It was a postcard. It appeared inside one of several boxes of old papers that someone decided to discard at the CDF and, therefore, came first to my hands to check if there was something useful or valuable for the archive. And there was plenty of that. Virtually everything there was interesting material... although most of the documents were seriously damaged by humidity, dirt, insects and other living things — as the pair of geckoes that came out of the boxes as soon as I opened them.

I said it appeared all of the sudden, and it immediately caught my attention because postcards are not a very common element among the material we preserve in archives, the historical and social memory of our community. But there it was, showing me, on its illustrated face, a bunch of camels crossing a road somewhere on a deserted spot. Nothing too special. I wouldn't have had any reason to keep it, if I hadn't turned it over and found a text written in English that started with a "Dear M."
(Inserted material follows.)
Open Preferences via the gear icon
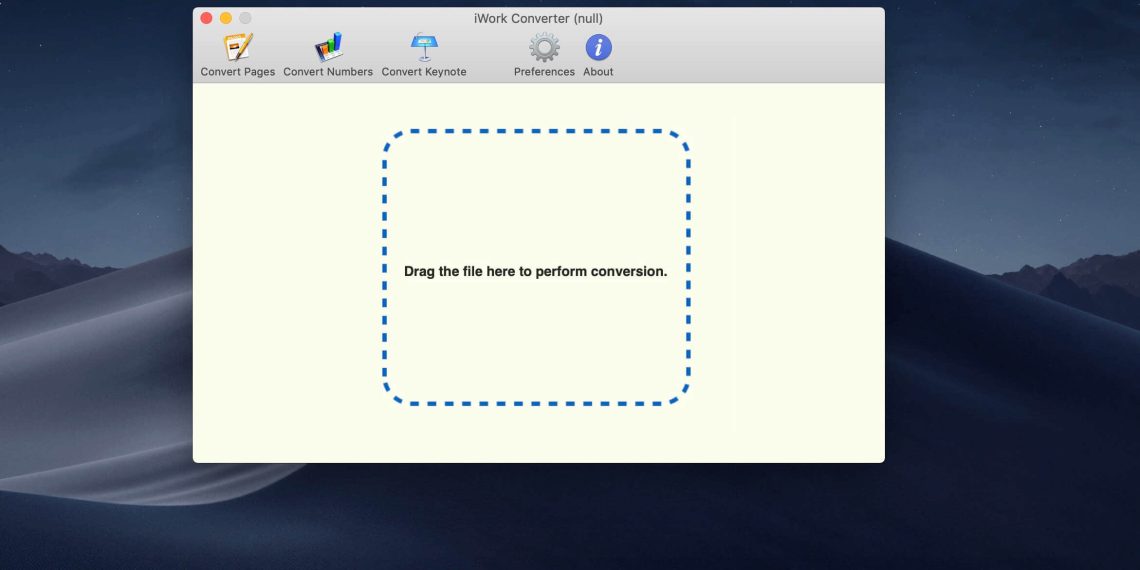 point(544,47)
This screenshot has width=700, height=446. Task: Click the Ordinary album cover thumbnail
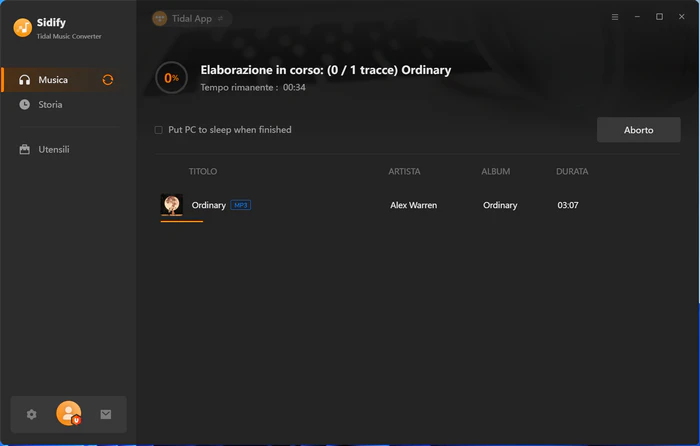(x=172, y=205)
It was a love postcard. A woman who had met a man —probably an old member of the CDF— during a research project in a country in the Near East, and had had a brief but intense story with him. Her words were those of someone who loved and who knew as a fact that she would never see again the object of her feelings. It was the sweetest "goodbye" and "thank you" I had ever read. A true jewel.

And there I was, twenty years later, ignoring the identity of the protagonists of that story and their final destiny, but fully aware of the huge value of that piece of reality I had between my hands. Needless to say, I decided to keep the postcard. Because those of us who work with cultural heritage, knowledge, information or historical artifacts, need to be remembered, from time to time, that the elements we recover, organize, make visible and disseminate were, are and will be part of a story.

A human story, with people who write a couple of lines to thank the love they received. And others that keep those lines, despite being aware of the unavoidable effects of distance, time, and oblivion. Maybe for someone like me to find them and remember —or learn— that life is, too (or above all), those little, big moments. And that libraries, archives and museums are meant to rescue and treasure those fragments. Fragments that hide behind a book, a portrait, or a clay pot.

Or a postcard with camels crossing a sandy road.